Antes de mi primera llamada a Miguel sentía un gran nerviosismo, ¿Cómo sería Miguel? ¿Cuál sería su reacción ante mis preguntas y mi sed de saber sobre su trabajo, su taller y sus experiencias? ¿Las querría compartir conmigo? No quería que me tomase por una intrusa y al mismo tiempo me moría por saber todo. En mi libreta tenía anotadas dos hojas de preguntas, las primeras de muchas que me habían venido a la mente. Por lo que sabía Miguel llevaba años formando a gente en España y su experiencia era extraordinaria. No sabía que esperar y mis nervios iban en aumento.

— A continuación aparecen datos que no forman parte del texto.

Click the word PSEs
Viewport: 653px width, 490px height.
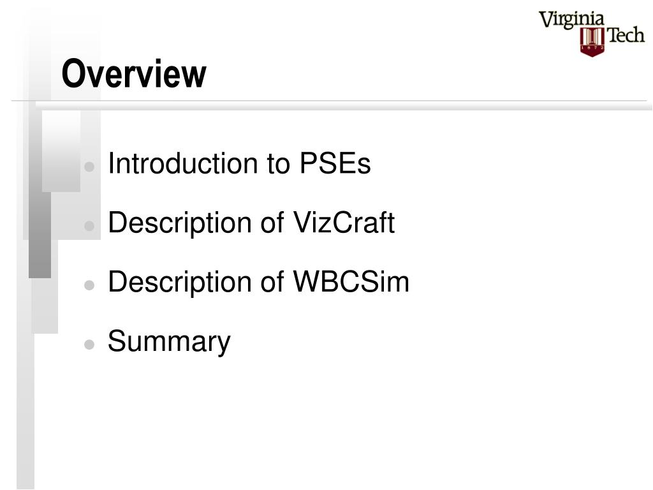(335, 163)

Cuando contestó al teléfono le expliqué quién era y me quedé esperando unos segundos. No puedo expresar el calor que su voz y sus palabras me transmitieron. Miguel me abrió la puerta de par en par desde el primer momento, dispuesto a compartir conmigo todo lo que sabía y a ayudarme en todo lo que pudiera. A las pocas semanas me subí a un avión y fui a verlo a Bilbao donde no solo me abrió su taller sino su casa y su familia. Qué sensación tan preciosa la de encontrar a gente como él y como Vega, que dominan el arte tan puro de dar la bienvenida.

 

 

 

Tras unos meses comencé mis visitas a Bilbao a los talleres de Miguel. Es un aprendizaje muy valioso del día a día de un taller y sus dinámicas. Cada grupo es diferente, con sus propias energías y sinergias. Miguel asiste al grupo con destreza y con el mejor humor. En sus grupos como en el Closlieu encontramos niños de todas las edades, desde 3-4 años hasta más de 80 (que también son niños), grupos heterogéneos en los que el paso del espacio individual al espacio social se da de una manera natural. Se trata de grupos que llevan tiempo juntos y la energía que transmiten es de confianza, de comodidad, de respeto.  Su ejemplo es perfecto para ver cómo el trabajo de Arno ha desatado una maravillosa variedad de talleres y como ha tocado la vida de tantas personas.